• [Exercise]:
All of the data that follows should be written out exactly.

Stored records
###

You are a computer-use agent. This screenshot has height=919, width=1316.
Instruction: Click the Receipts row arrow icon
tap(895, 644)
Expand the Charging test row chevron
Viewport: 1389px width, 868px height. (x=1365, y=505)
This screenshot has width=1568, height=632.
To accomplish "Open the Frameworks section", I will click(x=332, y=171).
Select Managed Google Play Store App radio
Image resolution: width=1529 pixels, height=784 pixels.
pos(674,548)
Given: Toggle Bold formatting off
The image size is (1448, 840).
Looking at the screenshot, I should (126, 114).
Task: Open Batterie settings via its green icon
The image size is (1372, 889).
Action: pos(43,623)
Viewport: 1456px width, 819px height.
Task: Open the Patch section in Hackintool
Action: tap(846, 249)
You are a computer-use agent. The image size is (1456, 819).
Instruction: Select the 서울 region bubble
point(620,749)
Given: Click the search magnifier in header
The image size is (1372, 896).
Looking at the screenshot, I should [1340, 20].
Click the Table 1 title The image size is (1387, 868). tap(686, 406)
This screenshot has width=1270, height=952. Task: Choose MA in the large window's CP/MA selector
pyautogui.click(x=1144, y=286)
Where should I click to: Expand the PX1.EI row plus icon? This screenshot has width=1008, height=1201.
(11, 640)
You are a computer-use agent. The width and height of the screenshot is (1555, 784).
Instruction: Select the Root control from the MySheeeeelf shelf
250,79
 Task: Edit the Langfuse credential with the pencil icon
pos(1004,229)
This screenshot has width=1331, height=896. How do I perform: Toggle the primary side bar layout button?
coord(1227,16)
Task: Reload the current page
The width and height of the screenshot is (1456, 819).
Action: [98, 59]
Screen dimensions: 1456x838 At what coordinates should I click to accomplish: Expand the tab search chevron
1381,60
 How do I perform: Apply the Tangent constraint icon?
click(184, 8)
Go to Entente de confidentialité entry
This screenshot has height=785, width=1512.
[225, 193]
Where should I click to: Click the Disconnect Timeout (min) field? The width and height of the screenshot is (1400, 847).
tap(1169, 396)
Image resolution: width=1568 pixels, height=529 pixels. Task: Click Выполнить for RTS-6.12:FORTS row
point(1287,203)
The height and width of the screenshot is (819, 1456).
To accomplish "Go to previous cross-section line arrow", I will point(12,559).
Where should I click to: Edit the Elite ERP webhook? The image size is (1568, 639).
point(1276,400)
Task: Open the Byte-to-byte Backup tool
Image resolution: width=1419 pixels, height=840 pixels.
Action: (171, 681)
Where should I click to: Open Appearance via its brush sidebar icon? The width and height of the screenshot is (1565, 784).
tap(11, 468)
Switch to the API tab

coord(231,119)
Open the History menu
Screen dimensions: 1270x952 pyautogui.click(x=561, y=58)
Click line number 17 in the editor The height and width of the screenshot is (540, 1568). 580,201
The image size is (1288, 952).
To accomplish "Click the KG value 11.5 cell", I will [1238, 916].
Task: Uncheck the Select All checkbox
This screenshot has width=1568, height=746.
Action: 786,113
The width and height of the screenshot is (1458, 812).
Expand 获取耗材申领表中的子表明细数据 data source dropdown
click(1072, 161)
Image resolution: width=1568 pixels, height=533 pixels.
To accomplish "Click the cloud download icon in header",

###

• [Exercise response]:
You are a computer-use agent. This screenshot has height=919, width=1316.
Instruction: Click the Receipts row arrow icon
tap(895, 644)
Expand the Charging test row chevron
Viewport: 1389px width, 868px height. (x=1365, y=505)
This screenshot has width=1568, height=632.
To accomplish "Open the Frameworks section", I will click(x=332, y=171).
Select Managed Google Play Store App radio
Image resolution: width=1529 pixels, height=784 pixels.
pos(674,548)
Given: Toggle Bold formatting off
The image size is (1448, 840).
Looking at the screenshot, I should (126, 114).
Task: Open Batterie settings via its green icon
The image size is (1372, 889).
Action: pos(43,623)
Viewport: 1456px width, 819px height.
Task: Open the Patch section in Hackintool
Action: tap(846, 249)
You are a computer-use agent. The image size is (1456, 819).
Instruction: Select the 서울 region bubble
point(620,749)
Given: Click the search magnifier in header
The image size is (1372, 896).
Looking at the screenshot, I should [1340, 20].
Click the Table 1 title The image size is (1387, 868). tap(686, 406)
This screenshot has width=1270, height=952. Task: Choose MA in the large window's CP/MA selector
pyautogui.click(x=1144, y=286)
Where should I click to: Expand the PX1.EI row plus icon? This screenshot has width=1008, height=1201.
(11, 640)
You are a computer-use agent. The width and height of the screenshot is (1555, 784).
Instruction: Select the Root control from the MySheeeeelf shelf
250,79
 Task: Edit the Langfuse credential with the pencil icon
pos(1004,229)
This screenshot has width=1331, height=896. How do I perform: Toggle the primary side bar layout button?
coord(1227,16)
Task: Reload the current page
The width and height of the screenshot is (1456, 819).
Action: [98, 59]
Screen dimensions: 1456x838 At what coordinates should I click to accomplish: Expand the tab search chevron
1381,60
 How do I perform: Apply the Tangent constraint icon?
click(184, 8)
Go to Entente de confidentialité entry
This screenshot has height=785, width=1512.
[225, 193]
Where should I click to: Click the Disconnect Timeout (min) field? The width and height of the screenshot is (1400, 847).
tap(1169, 396)
Image resolution: width=1568 pixels, height=529 pixels. Task: Click Выполнить for RTS-6.12:FORTS row
point(1287,203)
The height and width of the screenshot is (819, 1456).
To accomplish "Go to previous cross-section line arrow", I will point(12,559).
Where should I click to: Edit the Elite ERP webhook? The image size is (1568, 639).
point(1276,400)
Task: Open the Byte-to-byte Backup tool
Image resolution: width=1419 pixels, height=840 pixels.
Action: (171, 681)
Where should I click to: Open Appearance via its brush sidebar icon? The width and height of the screenshot is (1565, 784).
tap(11, 468)
Switch to the API tab

coord(231,119)
Open the History menu
Screen dimensions: 1270x952 pyautogui.click(x=561, y=58)
Click line number 17 in the editor The height and width of the screenshot is (540, 1568). 580,201
The image size is (1288, 952).
To accomplish "Click the KG value 11.5 cell", I will [1238, 916].
Task: Uncheck the Select All checkbox
This screenshot has width=1568, height=746.
Action: 786,113
The width and height of the screenshot is (1458, 812).
Expand 获取耗材申领表中的子表明细数据 data source dropdown
click(1072, 161)
Image resolution: width=1568 pixels, height=533 pixels.
To accomplish "Click the cloud download icon in header",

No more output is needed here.